A Nationwide Analysis of Clinical Trial Participation for Common Hepato-pancreato-Biliary Malignancies Demonstrates Survival Advantages for Subsets of Trial Patients But Disparities and Infrequency of Enrollment

Abstract

Introduction: Clinical trial participation for patients with hepato-pancreato-biliary(HPB) malignancies is not well defined. We described overall trial participation and factors associated with enrollment. We analyzed the association and effect of trial enrollment on overall survival(OS). Methods: The National Cancer Database(2004-2017) was queried for patients with common HPB malignancies (pancreatic adenocarcinoma[PDAC] & neuroendocrine tumors, hepatocellular carcinoma[HCC], biliary tract cancers[BTC]).

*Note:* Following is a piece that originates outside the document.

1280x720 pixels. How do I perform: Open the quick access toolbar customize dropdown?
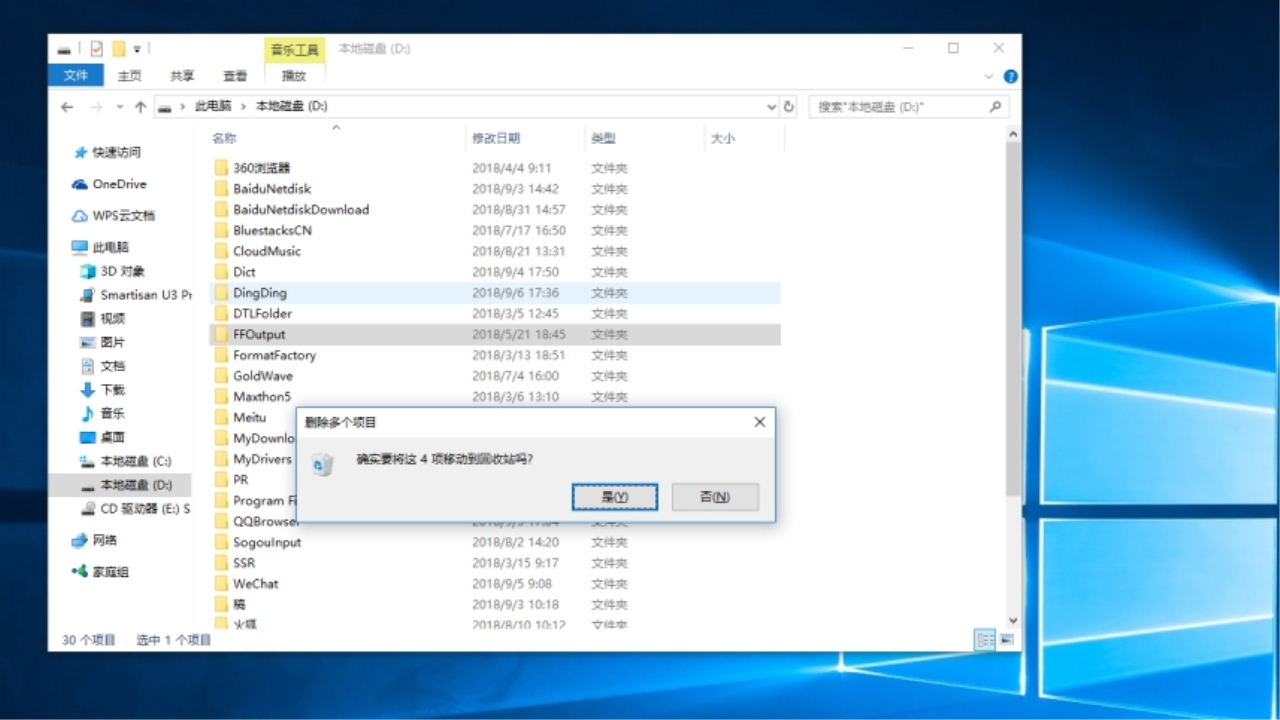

Multivariable logistic regression was used to identify factors associated with trial enrollment. OS was analyzed by multivariable Cox regression. Inverse probability weighted Cox regression was utilized to determine the marginal effect of trial enrollment on OS. Results: A total of 511,639 patients were included; 1573 patients(0.3%) were enrolled in trials; 1214(0.4%) with pancreatic malignancies, 217(0.14%) with HCC, and 106(0.15%) with BTC. On multivariable analysis, HCC and BTC were associated with lower likelihood of enrollment compared with pancreatic malignancy. Non-Hispanic Black and Hispanic races were associated with lower likelihood of enrollment compared with non-Hispanic White race. Treatment at academic facilities and presence of metastatic disease were associated with higher likelihood of enrollment. Trial enrollment was associated with higher OS for PDAC, metastatic HCC, and metastatic BTC(Figure 1A). On weighted Cox analysis, trial enrollment exhibited an OS advantage for PDAC and metastatic HCC(Figure 1B). Conclusions: Nationally, fewer than 1% of patients with HPB malignancies were enrolled in clinical trials. Trial enrollment appears to be associated with improved OS in subsets of patients with HPB malignancies. There are racial, sociodemographic, and facility-based disparities in clinical trial enrollment and these represent areas for targeted improvement.